> [Requirement A]:
In the abstract on the IL-13 variant, what technique was used to measure receptor levels?
> [Requirement B]:
Rename "fibroblasts" as "stromal cells" throughout everything from "Results: There was" down to "baseline IL-13Ralpha2 levels." in the abstract on the IL-13 variant, and give that stretch again.
> [Requirement C]:
Take the abstract on the IL-13 variant further, continuing on from its last sentence.

> [Provided text]:
Background: IL-13 is a key cytokine associated with the asthmatic phenotype. IL-13 signals via its cognate receptor, a complex of IL-13 receptor (IL-13R) alpha 1 chain with IL-4 receptor alpha; however, a second protein, IL-13Ralpha2, also binds IL-13. Recently a polymorphic variant of IL-13 (R110Q) has been shown to be associated with atopy.
Objective: To investigate the binding properties of this IL-13 variant to its cognate receptors.
Methods: We used surface plasmon resonance to measure the binding kinetics of R110Q to its receptors. Primary human fibroblasts were grown from endobronchial biopsies obtained from volunteers. Receptor levels were measured by fluorescence-activated cell sorting.
Results: There was no significant difference in the binding of R110Q with soluble human IL-13Ralpha1 compared with IL-13 (32 +/- 5 nmol/L and 36 +/- 7 nmol/L, respectively; P = .625). However, a small but significant difference was observed in the binding of R110Q to soluble human IL-13Ralpha2 compared with IL-13 (840 +/- 87 pmol/L and 1.1 +/- .05 nmol/L, respectively; P = .04). We observed that primary human lung fibroblasts expressed different levels of IL-13Ralpha2. Eotaxin release from fibroblasts expressing low IL-13Ralpha2 levels was significantly higher in response to R110Q compared with IL-13. This was not evident in cells that had high baseline IL-13Ralpha2 levels.

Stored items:

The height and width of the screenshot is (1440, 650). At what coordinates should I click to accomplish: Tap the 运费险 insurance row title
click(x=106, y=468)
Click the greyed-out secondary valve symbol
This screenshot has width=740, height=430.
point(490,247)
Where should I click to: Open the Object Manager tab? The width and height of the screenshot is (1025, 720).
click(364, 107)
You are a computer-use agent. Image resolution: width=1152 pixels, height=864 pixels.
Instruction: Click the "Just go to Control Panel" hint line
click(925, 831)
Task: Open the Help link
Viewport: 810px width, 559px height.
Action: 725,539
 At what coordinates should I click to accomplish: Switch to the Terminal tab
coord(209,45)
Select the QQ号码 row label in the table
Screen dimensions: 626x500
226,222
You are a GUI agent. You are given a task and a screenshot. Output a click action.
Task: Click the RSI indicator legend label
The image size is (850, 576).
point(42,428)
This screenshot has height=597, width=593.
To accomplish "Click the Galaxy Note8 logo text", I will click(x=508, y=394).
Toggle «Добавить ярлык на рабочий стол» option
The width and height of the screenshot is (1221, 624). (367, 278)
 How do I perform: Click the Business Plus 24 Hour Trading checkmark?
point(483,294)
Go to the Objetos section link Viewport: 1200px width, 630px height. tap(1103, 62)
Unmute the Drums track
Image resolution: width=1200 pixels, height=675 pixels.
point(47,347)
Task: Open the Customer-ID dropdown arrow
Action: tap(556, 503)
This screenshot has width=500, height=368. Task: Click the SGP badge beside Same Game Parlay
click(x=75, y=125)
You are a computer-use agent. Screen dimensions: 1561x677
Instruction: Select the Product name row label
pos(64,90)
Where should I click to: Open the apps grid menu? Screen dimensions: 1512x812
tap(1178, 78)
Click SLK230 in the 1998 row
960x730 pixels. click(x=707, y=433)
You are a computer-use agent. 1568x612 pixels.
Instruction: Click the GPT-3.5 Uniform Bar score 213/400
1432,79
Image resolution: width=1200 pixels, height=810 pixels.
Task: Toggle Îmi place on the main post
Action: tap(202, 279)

> [Answer section A]:
Fluorescence-activated cell sorting.

> [Answer section B]:
Results: There was no significant difference in the binding of R110Q with soluble human IL-13Ralpha1 compared with IL-13 (32 +/- 5 nmol/L and 36 +/- 7 nmol/L, respectively; P = .625). However, a small but significant difference was observed in the binding of R110Q to soluble human IL-13Ralpha2 compared with IL-13 (840 +/- 87 pmol/L and 1.1 +/- .05 nmol/L, respectively; P = .04). We observed that primary human lung stromal cells expressed different levels of IL-13Ralpha2. Eotaxin release from stromal cells expressing low IL-13Ralpha2 levels was significantly higher in response to R110Q compared with IL-13. This was not evident in cells that had high baseline IL-13Ralpha2 levels.

> [Answer section C]:
Conclusion: These results suggest that relatively small changes in functional properties of a ligand combined with variation in receptor levels in vivo can result in significant differences in responsiveness.
Clinical implications: Expression of R110Q and low IL-13Ralpha2 levels can result in important biological differences that may have clinical relevance in an atopic environment.